Dr. Keith Roach’s Your Good Health column (“Vaccine helps prevent shingles complications,” Aug. 23) commits a gross act of statistical indecency, and was deeply misleading to anyone innocently wandering in the pharmaceutical marketplace. A vital dose of reality is needed to prevent anyone from being misled about the value of the shingles vaccine.
A note to Roach from a person identified as D.H. discusses a person who had received the shingles shot years previously, but then got a bad case of the disease. “I thought that if you got the shingles shot, you wouldn’t get the shingles, or at least you’d get only a mild case,” writes D.H. “His has not been a mild case. The doctor told him that the shot just gives a false sense of security. If so, why get the shot?”
Roach replied that the shot doesn’t offer a false sense of security so much as it’s an incomplete sense of security. “No medical treatment is 100 per cent effective, and that includes vaccines,” he says. “Even the best vaccines don’t work on some people, or can’t be used, which is why having a large proportion of the population vaccinated is so critical for a really infectious disease, like measles.”

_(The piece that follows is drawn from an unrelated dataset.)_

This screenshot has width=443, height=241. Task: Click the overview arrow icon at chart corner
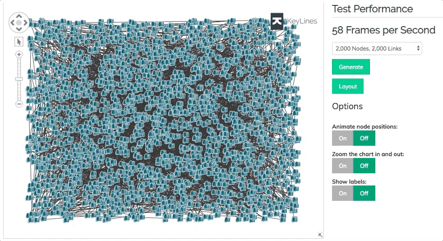coord(320,235)
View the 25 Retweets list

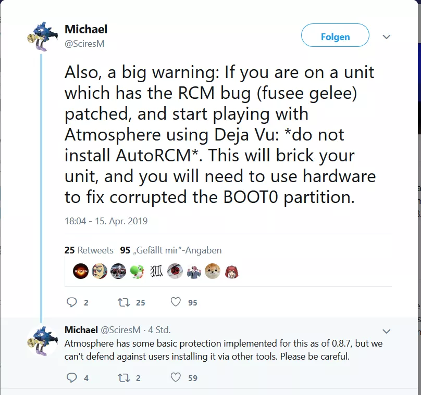pos(89,250)
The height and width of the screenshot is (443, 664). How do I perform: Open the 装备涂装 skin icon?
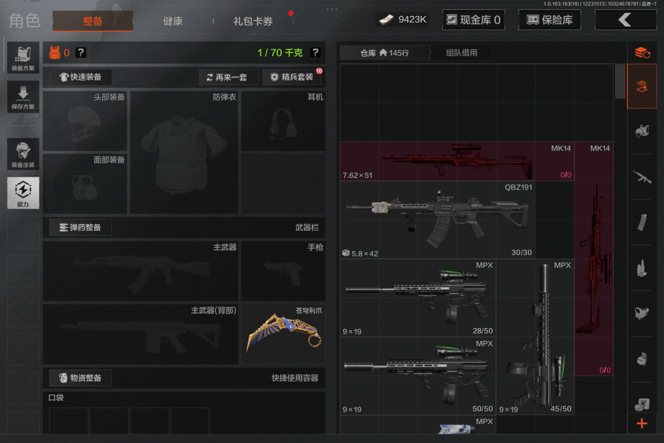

Roach then says the shingles vaccine prevents about 50 per cent of episodes from ever occurring, and it might keep others from being worse.
“What might be the most important reason of all to get the vaccine is to prevent the dreaded complication of shingles — post-herpetic neuralgia,” writes Roach. “The rate of post-herpetic neuralgia in vaccinated people who still get shingles is 67 per cent lower than in non-vaccinated people.”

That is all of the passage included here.